After Trebek’s death, Gilbert, who was about 70 years old entertainment career, said he wondered if it was the right time to leave. At that time, because of the pandemic, he was not working at the studio in Culver City, California, but he was recording his ads for a room at his home in Venice Beach.
“I thought, ‘Wow, can I keep doing this? Can I still do what the program needs? ‘”, He said. “And I decided, yes, I would continue. I would continue because Alex wanted the show to continue. “
When Trebek died at the age of 80 in November, after battling Stage 4 pancreatic cancer, the show’s producers made it clear that there would be no rush to fill the role of a man who was the face and voice of “Jeopardy!” for so long. Just 10 days before his death, Trebek was in the studio filming, and the show had enough episodes to end the year. Instead of ending in the last week of 2020, a chaotic week for television and viewers, the show decided to push the final five episodes of Trebek into this week.
The program also acknowledged that Gilbert was among many who were uncomfortable with a new host delivering “Jeopardy!” clues. Instead of choosing a permanent successor immediately, they opted for a series of interim hosts. Jennings, the only officially invited guest host, has already recorded 30 episodes, a spokeswoman for the show said. (In recent days, Jennings has received criticism on social media for posting insensitive tweets in the past, for which he apologized, raising questions about whether he would be on the role permanently.) The Los Angeles Times reported this week that Katie Couric had been hired as another guest host, but the program did not confirm that.

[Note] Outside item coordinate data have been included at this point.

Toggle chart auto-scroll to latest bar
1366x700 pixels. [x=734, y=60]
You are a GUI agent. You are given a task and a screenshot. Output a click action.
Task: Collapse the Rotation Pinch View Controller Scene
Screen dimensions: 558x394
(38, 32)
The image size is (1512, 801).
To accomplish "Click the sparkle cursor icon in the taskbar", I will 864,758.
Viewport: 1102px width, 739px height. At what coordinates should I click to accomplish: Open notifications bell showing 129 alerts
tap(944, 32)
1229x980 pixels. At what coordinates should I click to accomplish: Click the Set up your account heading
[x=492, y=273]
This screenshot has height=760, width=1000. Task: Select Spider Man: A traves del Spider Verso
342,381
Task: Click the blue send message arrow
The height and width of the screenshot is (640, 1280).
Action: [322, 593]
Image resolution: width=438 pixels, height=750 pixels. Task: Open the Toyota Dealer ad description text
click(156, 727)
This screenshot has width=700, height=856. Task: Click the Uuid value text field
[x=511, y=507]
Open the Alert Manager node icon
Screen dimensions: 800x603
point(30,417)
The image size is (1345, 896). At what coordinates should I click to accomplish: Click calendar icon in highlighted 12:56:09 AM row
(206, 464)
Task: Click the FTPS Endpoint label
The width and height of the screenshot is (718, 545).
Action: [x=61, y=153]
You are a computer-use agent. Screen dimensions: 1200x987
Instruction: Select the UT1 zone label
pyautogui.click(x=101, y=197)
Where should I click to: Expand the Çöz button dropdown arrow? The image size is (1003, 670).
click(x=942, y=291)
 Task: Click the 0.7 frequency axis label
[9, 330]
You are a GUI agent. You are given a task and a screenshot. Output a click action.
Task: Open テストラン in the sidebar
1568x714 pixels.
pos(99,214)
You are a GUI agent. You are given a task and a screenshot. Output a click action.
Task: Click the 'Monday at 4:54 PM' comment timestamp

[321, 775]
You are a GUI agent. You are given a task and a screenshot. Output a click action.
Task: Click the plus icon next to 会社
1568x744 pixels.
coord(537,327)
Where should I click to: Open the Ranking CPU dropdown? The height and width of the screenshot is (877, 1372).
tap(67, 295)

Gilbert and Trebek, who worked on television in the early 1980s, met at a party in Hollywood a few years before Merv Griffin decided to set up a new production of “Jeopardy!” Gilbert was already a well-known entity on daytime TV, having worked as a golden voice announcer for “The Price Is Right” and Dinah Shore’s daily talk show.
In his memoir, published last summer, Trebek wrote that he recommended Gilbert to Griffin: “How can you forget a voice like that?” (Gilbert’s voice was not just used to advertise; he was a singer early in his career and recorded two albums in the 1960s).
The result, said Gilbert, was a friendship that involved a lot of dressing room conversation, humorous teasing in front of the studio audience and a deep mutual respect. On the set of “Jeopardy!”, Trebek used to mock Gilbert’s age, joking that he had been the announcer for Abraham Lincoln.
“We have been together for longer than any of our marriages, and we have never had a crossword puzzle,” Trebek wrote of Gilbert in his memoirs.
Using one of its many “Jeopardy!” Branded college-style jackets, Gilbert warmed the audience before the recordings, encouraging them to talk to Trebek during commercial breaks and ask him any questions they might have. When the time came, Trebek would speak to audience members indefinitely, Gilbert recalled, adding that more than once Trebek’s conversations with members of the studio audience would last longer than commercial breaks.
Gilbert recalled how Trebek continued to work during his illness. When Trebek was receiving chemotherapy treatments, Gilbert said, there were times when he was clearly in great pain. Sometimes he was not well for the usual pranks between episodes with the production team.
Trebek wrote in his memoirs that there were days during his illness when he was barely able to walk to production meetings. But after Gilbert made his trademark introduction – “And now, here’s the host for ‘Jeopardy!’… Alex Trebek!” – Trebek wrote that he would feel himself again and be able to go on stage.
This transformation was also evident to Gilbert.
“Regardless of how he felt when he came on stage,” said Gilbert, “when I introduced him, there was Alex Trebek.”